Kampfsport
Tina Rupprecht erkämpft sich zweiten Weltmeistertitel
Tina Rupprecht erkämpft sich zweiten Weltmeistertitel
Tina Rupprecht vom Boxclub Haan darf sich zweifache Weltmeisterin nennen. Gegen Luisana Bolivar aus Venezuela holte sich die Augsburgerin (24) den IBO-Weltmeistergürtel. Der Kampf ging über die komplette Länge von zehn Runden. Am Ende entschieden die Punktrichter. Eine knappe Entscheidung.
Niemand in der Halle sitzt auf seinem Platz. Die neunte Runde ist gerade vorüber. Ein letztes Mal sitzen Tina Rupprecht und ihre Gegnerin aus Venezuela, Luisana Bolivar, in ihren Ecken. Gisela Ludwig hält es in der vierten Reihe nicht mehr aus. Rupprechts Oma quetscht sich nach draußen, sie braucht Platz. Sie steht da, die Daumen gedrückt und blickt wie hunderte weitere Rupprecht-Fans gebannt auf den Ring. Der Kampf ist extrem knapp. Letzte Runde.

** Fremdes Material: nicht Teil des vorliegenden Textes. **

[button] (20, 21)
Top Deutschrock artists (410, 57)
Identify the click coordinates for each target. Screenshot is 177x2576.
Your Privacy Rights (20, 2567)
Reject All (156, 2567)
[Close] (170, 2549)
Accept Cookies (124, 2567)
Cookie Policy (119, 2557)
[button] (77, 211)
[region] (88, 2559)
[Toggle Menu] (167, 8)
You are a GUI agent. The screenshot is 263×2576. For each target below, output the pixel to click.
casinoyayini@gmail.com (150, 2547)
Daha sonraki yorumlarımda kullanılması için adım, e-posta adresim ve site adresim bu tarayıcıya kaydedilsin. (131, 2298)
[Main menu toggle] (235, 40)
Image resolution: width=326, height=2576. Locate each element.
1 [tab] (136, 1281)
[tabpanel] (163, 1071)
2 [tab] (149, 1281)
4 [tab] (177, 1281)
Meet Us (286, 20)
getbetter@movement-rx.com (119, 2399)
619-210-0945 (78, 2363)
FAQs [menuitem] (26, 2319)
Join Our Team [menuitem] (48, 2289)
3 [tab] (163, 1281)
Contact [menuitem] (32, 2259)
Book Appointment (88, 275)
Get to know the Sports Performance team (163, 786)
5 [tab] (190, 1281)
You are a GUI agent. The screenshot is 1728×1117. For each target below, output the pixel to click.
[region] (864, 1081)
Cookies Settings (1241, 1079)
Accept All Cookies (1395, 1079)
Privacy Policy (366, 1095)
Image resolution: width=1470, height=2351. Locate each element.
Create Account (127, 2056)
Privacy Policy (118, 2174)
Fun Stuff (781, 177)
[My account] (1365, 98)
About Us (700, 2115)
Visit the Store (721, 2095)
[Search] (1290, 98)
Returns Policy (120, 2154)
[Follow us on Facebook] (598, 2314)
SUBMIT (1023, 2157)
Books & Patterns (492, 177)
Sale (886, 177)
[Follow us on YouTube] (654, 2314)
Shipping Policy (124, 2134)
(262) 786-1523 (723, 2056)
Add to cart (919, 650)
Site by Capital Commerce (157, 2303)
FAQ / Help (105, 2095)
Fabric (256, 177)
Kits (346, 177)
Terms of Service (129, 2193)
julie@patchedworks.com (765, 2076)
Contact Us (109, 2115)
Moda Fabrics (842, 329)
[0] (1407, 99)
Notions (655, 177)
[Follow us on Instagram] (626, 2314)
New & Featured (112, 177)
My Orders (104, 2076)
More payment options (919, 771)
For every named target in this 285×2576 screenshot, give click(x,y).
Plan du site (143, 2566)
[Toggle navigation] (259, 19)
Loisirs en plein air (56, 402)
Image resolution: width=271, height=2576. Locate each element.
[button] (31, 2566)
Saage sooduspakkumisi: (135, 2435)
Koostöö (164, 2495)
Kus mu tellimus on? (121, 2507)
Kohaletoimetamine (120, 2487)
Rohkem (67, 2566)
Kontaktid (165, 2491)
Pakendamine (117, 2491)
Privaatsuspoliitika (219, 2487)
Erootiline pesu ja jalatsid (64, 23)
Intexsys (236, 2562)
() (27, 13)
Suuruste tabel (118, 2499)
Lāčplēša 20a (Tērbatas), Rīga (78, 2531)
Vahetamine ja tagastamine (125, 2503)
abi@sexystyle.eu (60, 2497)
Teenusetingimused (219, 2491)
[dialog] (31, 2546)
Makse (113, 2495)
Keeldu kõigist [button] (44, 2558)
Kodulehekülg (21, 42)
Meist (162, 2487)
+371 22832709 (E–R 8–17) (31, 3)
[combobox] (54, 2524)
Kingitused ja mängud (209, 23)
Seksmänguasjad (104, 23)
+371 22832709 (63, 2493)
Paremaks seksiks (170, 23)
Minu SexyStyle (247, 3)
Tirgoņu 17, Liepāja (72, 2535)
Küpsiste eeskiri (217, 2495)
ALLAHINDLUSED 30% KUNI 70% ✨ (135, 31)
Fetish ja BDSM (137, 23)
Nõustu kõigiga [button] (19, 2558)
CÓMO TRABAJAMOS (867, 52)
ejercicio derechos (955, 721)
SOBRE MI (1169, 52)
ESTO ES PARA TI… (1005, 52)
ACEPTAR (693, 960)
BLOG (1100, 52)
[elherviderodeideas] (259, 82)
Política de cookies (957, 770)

Wo in der Hydrotech Eisarena in Königsbrunn sonst zum Bully gepfiffen wird, ist der Boxring für den IBO-Weltmeisterkampf aufgebaut. Wo sonst die Eishockeyspieler auf der Bank sitzen, werden Pizza und Burger gebruzelt. Wo eigebtlich harte Checks gefahren werden, werden an diesem Abend Haken verteilt. Rupprechts Promoter vom Boxclub Haan in Augsburg haben ein Event organisiert, wie es ein solcher Kampf verdient. Nach dem silbernen WBC-Weltmeistertitel im Oktober wollte Rupprecht den zweiten Gürtel nach Augsburg holen.
Die zehnte Runde schien länger zu dauern als die anderen neun. "Zwei Minuten wie eine Ewigkeit", sagt Oma Ludwig. Sie krallt die Finger in die Oberschenkel und schaut kurz weg. Über Rupprechts Auge blutet ein zweiter Cut, den ersten gab es bereits in Runde drei. Doch die 24-jährige Augsburgerin lässt sich davon nicht beirren. Sie kämpft sich aus der Umklammerung der knapp einen Kopf größeren Bolivar. Noch ein Haken, dann ist es vorbei.
Der Gänsehaut-Faktor ist ähnlich dem, als Stefanie Rupprecht, Tinas Schwester, zu Beginn des Kampfes die Nationalhymne gesungen hatte. "Eine strittige Entscheidung", sagt der Ringsprecher. Rupprecht wird später sagen, dass ihr in der sechsten Runde schon klar war, wie der Kamf ausgehen würde. Rupprechts Oma verbirgt das Gesicht in den Händen. Die Männer um Trainer Alexander Haan rücken näher zusammen. Ein Lächeln liegt auf ihren Gesichtern. Sie ahnen wohl, was wenige Sekunden später der Sprecher bestätigt. "The reeeeeeed corner", ruft er und deutet in die rote Ecke. Rupprechts Ecke. Der Jubel ist ohrenbetäubend.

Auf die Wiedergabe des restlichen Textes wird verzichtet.